------ Records for processing

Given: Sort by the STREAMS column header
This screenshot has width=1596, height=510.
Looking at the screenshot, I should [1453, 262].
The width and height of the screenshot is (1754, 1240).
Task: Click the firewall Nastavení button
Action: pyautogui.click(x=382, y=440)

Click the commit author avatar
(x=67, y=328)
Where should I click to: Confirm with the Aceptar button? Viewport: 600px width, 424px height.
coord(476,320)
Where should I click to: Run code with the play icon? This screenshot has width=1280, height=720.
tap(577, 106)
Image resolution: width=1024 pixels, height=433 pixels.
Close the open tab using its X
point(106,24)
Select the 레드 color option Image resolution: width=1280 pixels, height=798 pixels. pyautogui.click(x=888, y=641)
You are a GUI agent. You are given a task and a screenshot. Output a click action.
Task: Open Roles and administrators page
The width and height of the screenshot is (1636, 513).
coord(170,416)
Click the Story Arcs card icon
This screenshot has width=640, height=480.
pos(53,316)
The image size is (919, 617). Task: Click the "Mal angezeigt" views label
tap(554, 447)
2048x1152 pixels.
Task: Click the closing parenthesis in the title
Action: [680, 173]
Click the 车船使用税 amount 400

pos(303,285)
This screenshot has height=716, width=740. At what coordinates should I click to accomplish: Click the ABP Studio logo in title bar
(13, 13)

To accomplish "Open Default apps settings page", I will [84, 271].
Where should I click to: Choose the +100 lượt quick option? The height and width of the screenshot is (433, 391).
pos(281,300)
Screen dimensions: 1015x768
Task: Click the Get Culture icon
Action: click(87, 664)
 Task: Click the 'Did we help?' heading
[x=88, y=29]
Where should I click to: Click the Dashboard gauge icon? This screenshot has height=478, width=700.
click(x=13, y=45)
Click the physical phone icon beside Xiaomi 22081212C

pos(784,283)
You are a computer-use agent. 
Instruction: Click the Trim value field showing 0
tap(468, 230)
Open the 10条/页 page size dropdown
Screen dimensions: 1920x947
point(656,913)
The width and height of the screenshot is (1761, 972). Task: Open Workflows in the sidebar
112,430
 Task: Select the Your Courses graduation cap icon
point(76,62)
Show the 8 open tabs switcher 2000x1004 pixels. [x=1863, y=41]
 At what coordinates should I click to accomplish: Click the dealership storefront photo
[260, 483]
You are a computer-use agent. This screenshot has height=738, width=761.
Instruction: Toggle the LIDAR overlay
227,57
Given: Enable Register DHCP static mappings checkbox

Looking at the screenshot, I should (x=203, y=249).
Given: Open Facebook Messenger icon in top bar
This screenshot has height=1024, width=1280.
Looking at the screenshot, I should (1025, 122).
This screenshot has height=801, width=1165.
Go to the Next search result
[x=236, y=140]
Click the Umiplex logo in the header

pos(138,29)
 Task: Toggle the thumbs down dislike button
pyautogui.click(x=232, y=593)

------------

Exercise instructions:
Write the records out again. Each one must match exactly.

Solution:
Given: Sort by the STREAMS column header
This screenshot has width=1596, height=510.
Looking at the screenshot, I should [1453, 262].
The width and height of the screenshot is (1754, 1240).
Task: Click the firewall Nastavení button
Action: pyautogui.click(x=382, y=440)

Click the commit author avatar
(x=67, y=328)
Where should I click to: Confirm with the Aceptar button? Viewport: 600px width, 424px height.
coord(476,320)
Where should I click to: Run code with the play icon? This screenshot has width=1280, height=720.
tap(577, 106)
Image resolution: width=1024 pixels, height=433 pixels.
Close the open tab using its X
point(106,24)
Select the 레드 color option Image resolution: width=1280 pixels, height=798 pixels. pyautogui.click(x=888, y=641)
You are a GUI agent. You are given a task and a screenshot. Output a click action.
Task: Open Roles and administrators page
The width and height of the screenshot is (1636, 513).
coord(170,416)
Click the Story Arcs card icon
This screenshot has width=640, height=480.
pos(53,316)
The image size is (919, 617). Task: Click the "Mal angezeigt" views label
tap(554, 447)
2048x1152 pixels.
Task: Click the closing parenthesis in the title
Action: [680, 173]
Click the 车船使用税 amount 400

pos(303,285)
This screenshot has height=716, width=740. At what coordinates should I click to accomplish: Click the ABP Studio logo in title bar
(13, 13)

To accomplish "Open Default apps settings page", I will [84, 271].
Where should I click to: Choose the +100 lượt quick option? The height and width of the screenshot is (433, 391).
pos(281,300)
Screen dimensions: 1015x768
Task: Click the Get Culture icon
Action: click(87, 664)
 Task: Click the 'Did we help?' heading
[x=88, y=29]
Where should I click to: Click the Dashboard gauge icon? This screenshot has height=478, width=700.
click(x=13, y=45)
Click the physical phone icon beside Xiaomi 22081212C

pos(784,283)
You are a computer-use agent. 
Instruction: Click the Trim value field showing 0
tap(468, 230)
Open the 10条/页 page size dropdown
Screen dimensions: 1920x947
point(656,913)
The width and height of the screenshot is (1761, 972). Task: Open Workflows in the sidebar
112,430
 Task: Select the Your Courses graduation cap icon
point(76,62)
Show the 8 open tabs switcher 2000x1004 pixels. [x=1863, y=41]
 At what coordinates should I click to accomplish: Click the dealership storefront photo
[260, 483]
You are a computer-use agent. This screenshot has height=738, width=761.
Instruction: Toggle the LIDAR overlay
227,57
Given: Enable Register DHCP static mappings checkbox

Looking at the screenshot, I should (x=203, y=249).
Given: Open Facebook Messenger icon in top bar
This screenshot has height=1024, width=1280.
Looking at the screenshot, I should (1025, 122).
This screenshot has height=801, width=1165.
Go to the Next search result
[x=236, y=140]
Click the Umiplex logo in the header

pos(138,29)
 Task: Toggle the thumbs down dislike button
pyautogui.click(x=232, y=593)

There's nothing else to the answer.